_Work to complete:_ Search the entries for the word "apps". Copy every line that holds it.

[Records from a data source]
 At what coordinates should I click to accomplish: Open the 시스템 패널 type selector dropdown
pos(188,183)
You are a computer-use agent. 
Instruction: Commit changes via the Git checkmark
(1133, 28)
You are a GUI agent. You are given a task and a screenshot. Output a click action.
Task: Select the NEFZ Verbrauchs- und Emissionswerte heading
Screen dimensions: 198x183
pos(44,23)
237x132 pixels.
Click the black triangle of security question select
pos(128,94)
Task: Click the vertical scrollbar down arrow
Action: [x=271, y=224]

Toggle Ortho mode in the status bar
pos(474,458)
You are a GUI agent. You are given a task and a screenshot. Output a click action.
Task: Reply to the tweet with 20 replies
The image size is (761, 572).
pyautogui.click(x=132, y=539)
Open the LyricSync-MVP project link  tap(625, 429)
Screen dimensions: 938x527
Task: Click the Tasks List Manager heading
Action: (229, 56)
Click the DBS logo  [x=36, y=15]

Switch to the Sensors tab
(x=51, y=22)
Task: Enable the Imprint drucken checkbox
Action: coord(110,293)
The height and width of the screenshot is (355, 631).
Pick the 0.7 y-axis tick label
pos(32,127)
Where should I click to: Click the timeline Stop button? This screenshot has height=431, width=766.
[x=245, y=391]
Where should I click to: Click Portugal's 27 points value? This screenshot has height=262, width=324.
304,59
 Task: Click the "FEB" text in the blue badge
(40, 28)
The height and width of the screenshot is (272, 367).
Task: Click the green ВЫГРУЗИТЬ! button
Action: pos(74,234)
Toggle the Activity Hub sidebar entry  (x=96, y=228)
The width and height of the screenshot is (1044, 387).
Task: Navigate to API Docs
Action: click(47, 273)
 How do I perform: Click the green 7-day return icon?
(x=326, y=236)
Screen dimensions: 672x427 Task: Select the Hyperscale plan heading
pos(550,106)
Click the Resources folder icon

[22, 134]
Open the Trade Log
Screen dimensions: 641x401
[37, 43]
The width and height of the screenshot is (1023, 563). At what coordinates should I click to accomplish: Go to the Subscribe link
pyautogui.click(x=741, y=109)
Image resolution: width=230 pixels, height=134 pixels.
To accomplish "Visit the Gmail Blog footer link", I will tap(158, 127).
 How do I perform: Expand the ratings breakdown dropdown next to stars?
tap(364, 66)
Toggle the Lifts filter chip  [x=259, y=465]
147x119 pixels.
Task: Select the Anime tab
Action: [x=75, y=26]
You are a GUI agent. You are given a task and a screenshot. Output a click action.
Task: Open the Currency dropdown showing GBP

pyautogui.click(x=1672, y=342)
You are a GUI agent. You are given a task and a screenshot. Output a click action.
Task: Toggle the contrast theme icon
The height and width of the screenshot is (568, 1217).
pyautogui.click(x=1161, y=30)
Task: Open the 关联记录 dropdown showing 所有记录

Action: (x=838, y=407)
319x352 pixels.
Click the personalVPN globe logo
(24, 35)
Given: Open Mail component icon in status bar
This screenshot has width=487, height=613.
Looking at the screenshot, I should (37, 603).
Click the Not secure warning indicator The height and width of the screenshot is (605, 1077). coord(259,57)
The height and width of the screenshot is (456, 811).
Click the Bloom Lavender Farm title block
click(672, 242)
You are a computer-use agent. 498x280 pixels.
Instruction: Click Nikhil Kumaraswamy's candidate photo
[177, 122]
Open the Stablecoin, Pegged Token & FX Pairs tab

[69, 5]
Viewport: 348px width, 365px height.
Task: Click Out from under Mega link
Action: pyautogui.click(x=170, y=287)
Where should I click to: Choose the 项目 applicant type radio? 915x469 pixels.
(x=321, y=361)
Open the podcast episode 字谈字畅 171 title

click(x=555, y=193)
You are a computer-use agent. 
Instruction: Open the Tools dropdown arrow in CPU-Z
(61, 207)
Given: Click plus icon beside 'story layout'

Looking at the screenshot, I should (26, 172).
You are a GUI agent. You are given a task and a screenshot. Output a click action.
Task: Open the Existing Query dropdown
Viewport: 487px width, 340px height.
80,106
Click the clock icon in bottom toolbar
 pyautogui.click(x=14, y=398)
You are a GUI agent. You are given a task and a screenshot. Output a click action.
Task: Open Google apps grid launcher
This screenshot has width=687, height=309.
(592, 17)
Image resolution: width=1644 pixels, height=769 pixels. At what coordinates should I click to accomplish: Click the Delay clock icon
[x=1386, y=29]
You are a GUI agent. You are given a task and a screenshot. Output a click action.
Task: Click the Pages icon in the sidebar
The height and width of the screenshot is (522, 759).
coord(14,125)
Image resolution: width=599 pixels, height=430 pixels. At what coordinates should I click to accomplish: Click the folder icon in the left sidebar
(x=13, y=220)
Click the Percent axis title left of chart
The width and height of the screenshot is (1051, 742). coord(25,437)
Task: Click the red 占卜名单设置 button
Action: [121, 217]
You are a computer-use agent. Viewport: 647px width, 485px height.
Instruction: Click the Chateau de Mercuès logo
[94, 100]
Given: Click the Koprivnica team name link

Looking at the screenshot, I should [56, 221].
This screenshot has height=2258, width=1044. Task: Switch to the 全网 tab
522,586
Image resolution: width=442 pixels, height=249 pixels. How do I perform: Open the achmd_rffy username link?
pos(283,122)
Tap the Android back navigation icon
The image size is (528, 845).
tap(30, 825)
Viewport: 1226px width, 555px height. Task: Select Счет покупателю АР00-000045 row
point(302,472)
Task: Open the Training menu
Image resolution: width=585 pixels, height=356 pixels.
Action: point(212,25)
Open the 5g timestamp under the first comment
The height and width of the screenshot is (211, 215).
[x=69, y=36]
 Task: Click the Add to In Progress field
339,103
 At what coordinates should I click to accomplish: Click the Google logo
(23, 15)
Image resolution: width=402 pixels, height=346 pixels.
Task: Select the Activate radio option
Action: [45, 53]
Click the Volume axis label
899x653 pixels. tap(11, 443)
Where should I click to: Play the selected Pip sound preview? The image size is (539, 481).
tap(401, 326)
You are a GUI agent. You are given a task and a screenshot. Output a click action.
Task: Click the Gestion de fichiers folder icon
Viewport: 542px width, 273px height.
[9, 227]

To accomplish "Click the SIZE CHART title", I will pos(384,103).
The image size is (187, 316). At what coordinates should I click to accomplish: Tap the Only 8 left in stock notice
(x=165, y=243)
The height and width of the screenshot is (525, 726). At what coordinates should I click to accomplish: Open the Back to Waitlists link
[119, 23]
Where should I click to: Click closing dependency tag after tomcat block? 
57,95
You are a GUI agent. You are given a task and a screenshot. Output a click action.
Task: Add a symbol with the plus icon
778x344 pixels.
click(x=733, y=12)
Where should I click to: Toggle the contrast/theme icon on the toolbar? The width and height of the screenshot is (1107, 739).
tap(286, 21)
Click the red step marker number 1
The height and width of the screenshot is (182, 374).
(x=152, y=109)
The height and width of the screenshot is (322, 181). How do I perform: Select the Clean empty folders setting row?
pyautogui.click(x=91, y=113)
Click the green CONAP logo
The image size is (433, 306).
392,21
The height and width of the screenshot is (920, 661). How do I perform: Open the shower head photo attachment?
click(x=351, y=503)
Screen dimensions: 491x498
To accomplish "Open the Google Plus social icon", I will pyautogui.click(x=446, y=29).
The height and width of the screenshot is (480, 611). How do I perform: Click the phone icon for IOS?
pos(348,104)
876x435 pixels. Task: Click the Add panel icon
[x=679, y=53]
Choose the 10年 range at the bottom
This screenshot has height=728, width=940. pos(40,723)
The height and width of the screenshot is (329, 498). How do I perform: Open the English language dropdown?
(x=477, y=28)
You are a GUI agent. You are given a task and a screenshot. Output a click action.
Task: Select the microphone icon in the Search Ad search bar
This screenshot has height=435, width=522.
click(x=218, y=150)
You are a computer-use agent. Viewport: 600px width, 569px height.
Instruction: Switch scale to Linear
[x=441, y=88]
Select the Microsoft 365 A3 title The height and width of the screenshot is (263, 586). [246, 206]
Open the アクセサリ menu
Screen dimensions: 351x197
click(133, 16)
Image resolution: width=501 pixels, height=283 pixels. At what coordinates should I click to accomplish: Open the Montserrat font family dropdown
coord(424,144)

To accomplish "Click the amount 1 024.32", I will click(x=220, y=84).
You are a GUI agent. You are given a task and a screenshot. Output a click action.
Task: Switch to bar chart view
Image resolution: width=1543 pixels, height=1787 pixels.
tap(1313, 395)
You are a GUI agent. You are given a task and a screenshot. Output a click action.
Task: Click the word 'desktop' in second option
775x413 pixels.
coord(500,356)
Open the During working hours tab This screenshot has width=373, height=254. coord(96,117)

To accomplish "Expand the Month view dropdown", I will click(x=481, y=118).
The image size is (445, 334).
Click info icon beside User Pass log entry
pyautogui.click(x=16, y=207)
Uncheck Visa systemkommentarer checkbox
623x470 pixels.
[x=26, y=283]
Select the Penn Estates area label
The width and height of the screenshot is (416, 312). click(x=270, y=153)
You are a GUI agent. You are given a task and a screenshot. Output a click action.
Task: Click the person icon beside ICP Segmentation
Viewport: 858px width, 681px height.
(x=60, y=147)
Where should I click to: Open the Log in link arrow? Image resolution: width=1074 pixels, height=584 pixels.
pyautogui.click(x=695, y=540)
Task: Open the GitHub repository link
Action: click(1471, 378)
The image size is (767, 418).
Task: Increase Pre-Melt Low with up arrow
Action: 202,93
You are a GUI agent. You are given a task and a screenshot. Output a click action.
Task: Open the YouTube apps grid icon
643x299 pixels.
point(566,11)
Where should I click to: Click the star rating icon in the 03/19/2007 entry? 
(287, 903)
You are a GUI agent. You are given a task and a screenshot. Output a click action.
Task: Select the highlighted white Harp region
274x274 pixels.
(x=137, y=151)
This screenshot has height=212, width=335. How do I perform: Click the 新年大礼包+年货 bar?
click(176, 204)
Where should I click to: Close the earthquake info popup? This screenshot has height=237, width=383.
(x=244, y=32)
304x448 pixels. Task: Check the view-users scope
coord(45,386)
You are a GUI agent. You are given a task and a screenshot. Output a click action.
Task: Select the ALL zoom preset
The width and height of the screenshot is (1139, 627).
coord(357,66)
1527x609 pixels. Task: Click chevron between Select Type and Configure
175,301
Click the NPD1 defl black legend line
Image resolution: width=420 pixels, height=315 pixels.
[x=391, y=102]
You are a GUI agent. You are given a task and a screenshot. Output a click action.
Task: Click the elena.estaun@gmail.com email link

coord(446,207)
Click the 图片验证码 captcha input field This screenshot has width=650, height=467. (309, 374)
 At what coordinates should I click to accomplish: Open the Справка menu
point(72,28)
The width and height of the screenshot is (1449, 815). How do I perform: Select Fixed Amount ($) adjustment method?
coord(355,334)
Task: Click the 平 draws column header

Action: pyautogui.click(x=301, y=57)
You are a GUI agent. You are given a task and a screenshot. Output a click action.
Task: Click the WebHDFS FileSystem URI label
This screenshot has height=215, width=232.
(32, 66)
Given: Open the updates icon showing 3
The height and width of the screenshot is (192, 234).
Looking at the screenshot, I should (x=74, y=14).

_Solution for this exercise:_
Task: Open Google apps grid launcher
Task: Open the YouTube apps grid icon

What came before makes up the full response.